Here are two standard stories about how mathematics is useful for figuring out what's going on in the physical world.
Abstract structure isomorphism: Mathematical truth is to be understood in a Platonist way as concerning abstract entities, but these abstract entities have a structure isomorphic to structures found in the world. This structure isomorphism allows one to transfer Platonic mathematical facts to physical facts.
Axiomatism ("if-thenism"): Mathematical truths should be understood in an if-then way. A mathematical theorem says that when some structure satisfies certain axioms, something else follows. As it happens, certain things in the world satisfy the axioms, and hence the theorems apply directly to things in the physical world.
I wanted to offer a third option which may or may not be original.
Inferential structure monomorphism: Sometimes we have meta-theorems that say that whenever you prove p from the axioms in A using the rules of inference in R, then there exists a proof of a proposition p* from the axioms in some other set A* using the rules of inference in R*. A trivial example is given by notational variants. Any proof in infix-notation first order logic can be transformed to a proof in Polish notation. For a non-trivial example, for every a theorem p in real analysis that can be proved using intuitionistic logic from a certain set of axioms, there is a theorem p* about certain kinds of toposes. So, the suggestion is that as it happens, to some families of inferentially connected mathematical propositions there correspond families of physical propositions.
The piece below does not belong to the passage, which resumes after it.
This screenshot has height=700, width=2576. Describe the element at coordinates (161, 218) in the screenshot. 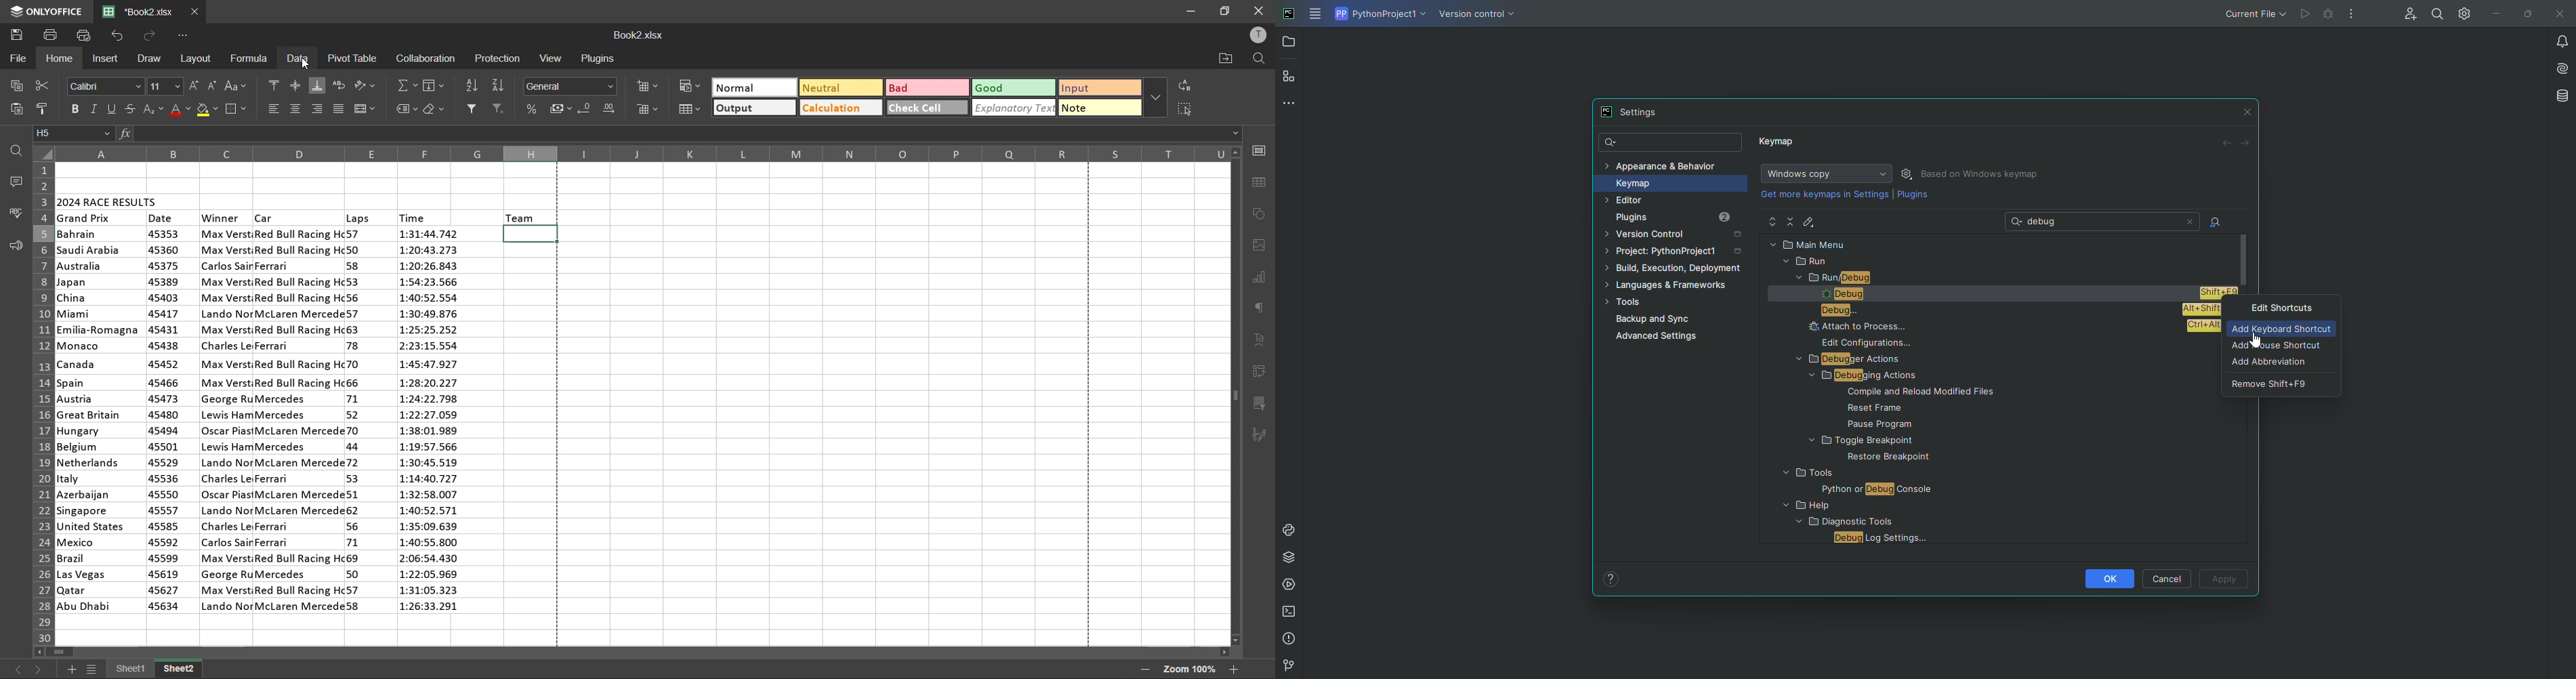

I see `date` at that location.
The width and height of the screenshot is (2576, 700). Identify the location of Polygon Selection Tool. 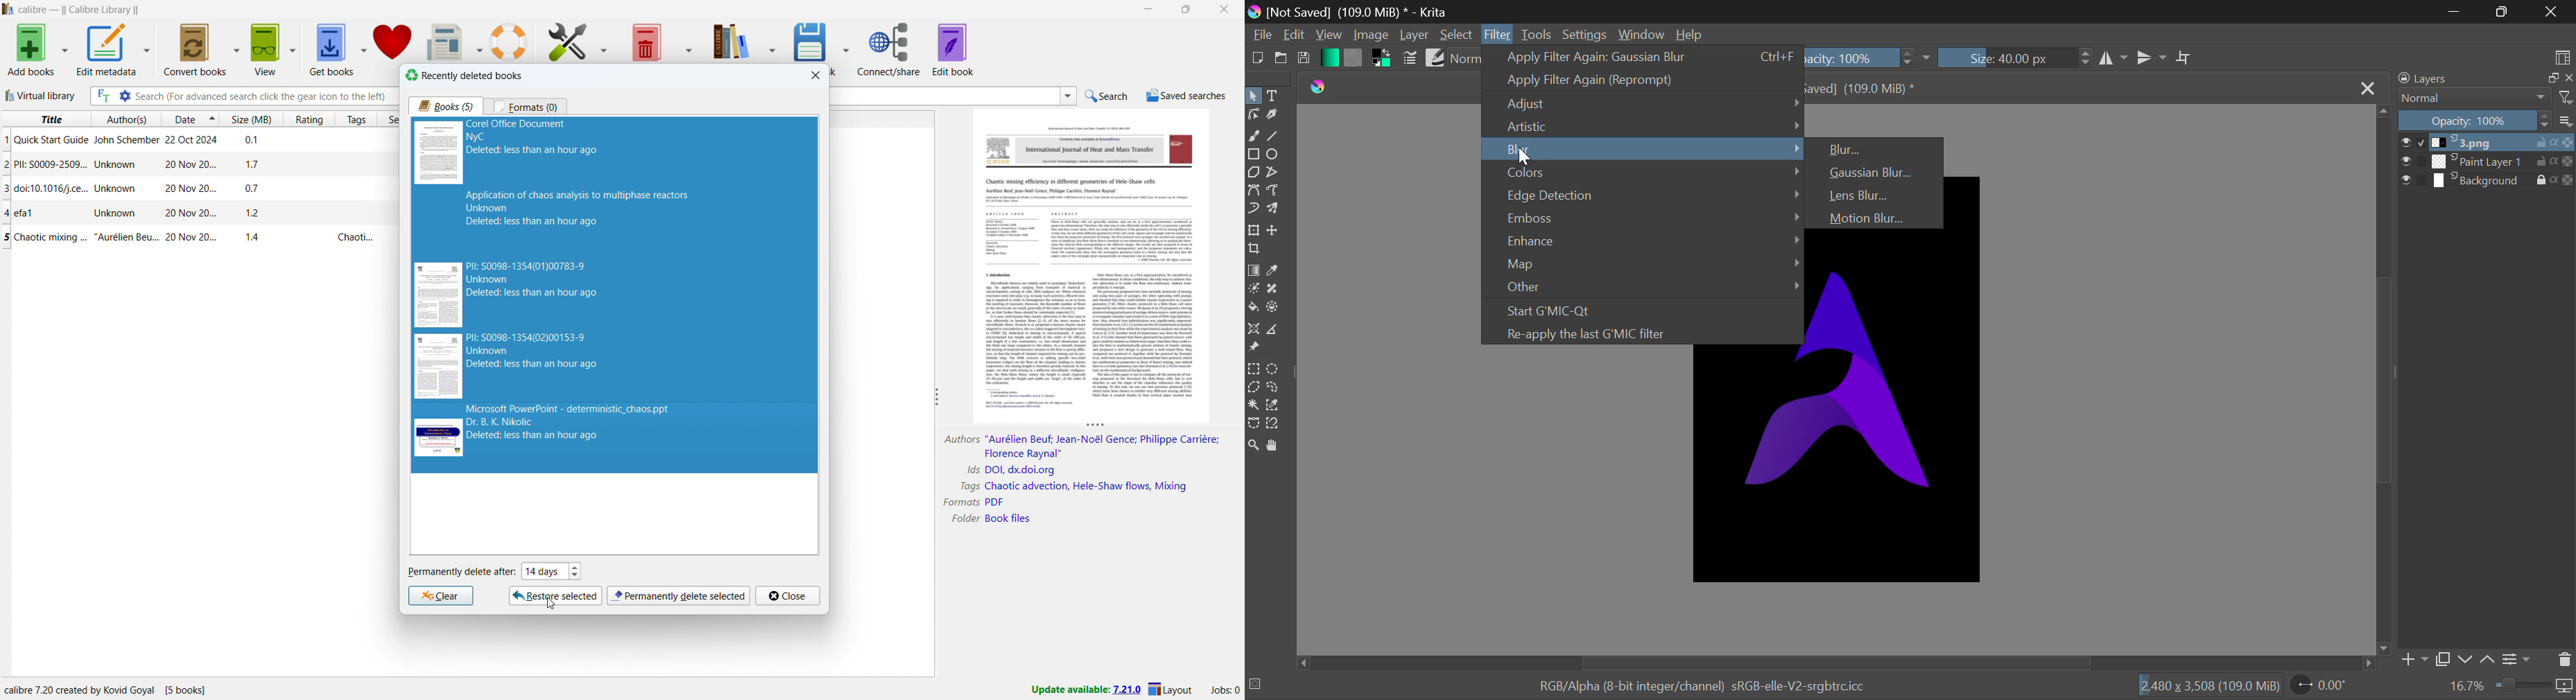
(1253, 387).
Abstract structure isomorphism will entail inferential structure monomorphism. But inferential structure monomorphism is more general. For instance, it could be that while on the mathematical side we have a quantified claim, on the physical side, we have some other kind of claim.
What's also interesting about inferential structure monomorphism about it is that it's not mathematical truths that end up being applicable to the world, but only mathematical theorems, i.e., provable truths. As a result, this view is neutral as to the correct philosophy of mathematics--it's compatible with Platonism and if-thenism, for instance.